• **WHAT YOU ARE ASKED TO DO**
Present the entries below as a Markdown table with two columns, No. and Text. Give each nonblank line its own row and skip blank lines.
━━ INPUT RECORDS
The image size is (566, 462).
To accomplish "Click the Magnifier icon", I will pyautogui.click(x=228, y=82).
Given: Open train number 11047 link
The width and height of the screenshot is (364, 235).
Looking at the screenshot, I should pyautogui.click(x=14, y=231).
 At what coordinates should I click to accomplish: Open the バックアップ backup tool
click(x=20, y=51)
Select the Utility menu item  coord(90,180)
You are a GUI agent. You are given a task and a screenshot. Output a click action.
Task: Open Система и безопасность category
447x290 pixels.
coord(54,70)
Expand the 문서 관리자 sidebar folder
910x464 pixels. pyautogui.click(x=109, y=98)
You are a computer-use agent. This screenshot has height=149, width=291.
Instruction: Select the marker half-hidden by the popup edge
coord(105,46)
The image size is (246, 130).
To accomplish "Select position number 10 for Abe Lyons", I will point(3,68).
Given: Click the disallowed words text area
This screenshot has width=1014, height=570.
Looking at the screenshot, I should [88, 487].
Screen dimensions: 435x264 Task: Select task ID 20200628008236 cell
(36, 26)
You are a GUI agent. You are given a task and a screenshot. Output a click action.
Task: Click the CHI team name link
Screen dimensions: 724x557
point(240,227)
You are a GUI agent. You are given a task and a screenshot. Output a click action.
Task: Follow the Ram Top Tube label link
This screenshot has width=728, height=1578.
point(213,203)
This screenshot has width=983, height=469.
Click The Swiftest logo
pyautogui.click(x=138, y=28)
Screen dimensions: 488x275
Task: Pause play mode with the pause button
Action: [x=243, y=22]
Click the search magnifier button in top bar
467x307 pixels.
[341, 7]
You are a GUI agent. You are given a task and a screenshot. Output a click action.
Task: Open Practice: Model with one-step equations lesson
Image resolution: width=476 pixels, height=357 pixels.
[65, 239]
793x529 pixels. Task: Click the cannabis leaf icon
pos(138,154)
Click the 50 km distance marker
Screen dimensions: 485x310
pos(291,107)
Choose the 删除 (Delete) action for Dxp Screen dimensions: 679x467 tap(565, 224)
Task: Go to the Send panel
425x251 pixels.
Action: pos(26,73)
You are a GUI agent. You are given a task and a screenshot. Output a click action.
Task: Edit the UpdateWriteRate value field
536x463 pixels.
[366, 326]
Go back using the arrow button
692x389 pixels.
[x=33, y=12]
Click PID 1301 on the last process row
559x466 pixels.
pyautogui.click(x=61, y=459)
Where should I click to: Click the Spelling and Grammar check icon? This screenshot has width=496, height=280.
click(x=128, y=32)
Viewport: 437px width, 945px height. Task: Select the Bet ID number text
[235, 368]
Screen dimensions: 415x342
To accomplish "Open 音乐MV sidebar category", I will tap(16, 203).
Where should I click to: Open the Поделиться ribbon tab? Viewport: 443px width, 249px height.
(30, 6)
━━━━
• **EXPECTED ANSWER**
| No. | Text |
|---|---|
| 1 | The image size is (566, 462). |
| 2 | To accomplish "Click the Magnifier icon", I will pyautogui.click(x=228, y=82). |
| 3 | Given: Open train number 11047 link |
| 4 | The width and height of the screenshot is (364, 235). |
| 5 | Looking at the screenshot, I should pyautogui.click(x=14, y=231). |
| 6 |  At what coordinates should I click to accomplish: Open the バックアップ backup tool |
| 7 | click(x=20, y=51) |
| 8 | Select the Utility menu item  coord(90,180) |
| 9 | You are a GUI agent. You are given a task and a screenshot. Output a click action. |
| 10 | Task: Open Система и безопасность category |
| 11 | 447x290 pixels. |
| 12 | coord(54,70) |
| 13 | Expand the 문서 관리자 sidebar folder |
| 14 | 910x464 pixels. pyautogui.click(x=109, y=98) |
| 15 | You are a computer-use agent. This screenshot has height=149, width=291. |
| 16 | Instruction: Select the marker half-hidden by the popup edge |
| 17 | coord(105,46) |
| 18 | The image size is (246, 130). |
| 19 | To accomplish "Select position number 10 for Abe Lyons", I will point(3,68). |
| 20 | Given: Click the disallowed words text area |
| 21 | This screenshot has width=1014, height=570. |
| 22 | Looking at the screenshot, I should [88, 487]. |
| 23 | Screen dimensions: 435x264 Task: Select task ID 20200628008236 cell |
| 24 | (36, 26) |
| 25 | You are a GUI agent. You are given a task and a screenshot. Output a click action. |
| 26 | Task: Click the CHI team name link |
| 27 | Screen dimensions: 724x557 |
| 28 | point(240,227) |
| 29 | You are a GUI agent. You are given a task and a screenshot. Output a click action. |
| 30 | Task: Follow the Ram Top Tube label link |
| 31 | This screenshot has width=728, height=1578. |
| 32 | point(213,203) |
| 33 | This screenshot has width=983, height=469. |
| 34 | Click The Swiftest logo |
| 35 | pyautogui.click(x=138, y=28) |
| 36 | Screen dimensions: 488x275 |
| 37 | Task: Pause play mode with the pause button |
| 38 | Action: [x=243, y=22] |
| 39 | Click the search magnifier button in top bar |
| 40 | 467x307 pixels. |
| 41 | [341, 7] |
| 42 | You are a GUI agent. You are given a task and a screenshot. Output a click action. |
| 43 | Task: Open Practice: Model with one-step equations lesson |
| 44 | Image resolution: width=476 pixels, height=357 pixels. |
| 45 | [65, 239] |
| 46 | 793x529 pixels. Task: Click the cannabis leaf icon |
| 47 | pos(138,154) |
| 48 | Click the 50 km distance marker |
| 49 | Screen dimensions: 485x310 |
| 50 | pos(291,107) |
| 51 | Choose the 删除 (Delete) action for Dxp Screen dimensions: 679x467 tap(565, 224) |
| 52 | Task: Go to the Send panel |
| 53 | 425x251 pixels. |
| 54 | Action: pos(26,73) |
| 55 | You are a GUI agent. You are given a task and a screenshot. Output a click action. |
| 56 | Task: Edit the UpdateWriteRate value field |
| 57 | 536x463 pixels. |
| 58 | [366, 326] |
| 59 | Go back using the arrow button |
| 60 | 692x389 pixels. |
| 61 | [x=33, y=12] |
| 62 | Click PID 1301 on the last process row |
| 63 | 559x466 pixels. |
| 64 | pyautogui.click(x=61, y=459) |
| 65 | Where should I click to: Click the Spelling and Grammar check icon? This screenshot has width=496, height=280. |
| 66 | click(x=128, y=32) |
| 67 | Viewport: 437px width, 945px height. Task: Select the Bet ID number text |
| 68 | [235, 368] |
| 69 | Screen dimensions: 415x342 |
| 70 | To accomplish "Open 音乐MV sidebar category", I will tap(16, 203). |
| 71 | Where should I click to: Open the Поделиться ribbon tab? Viewport: 443px width, 249px height. |
| 72 | (30, 6) |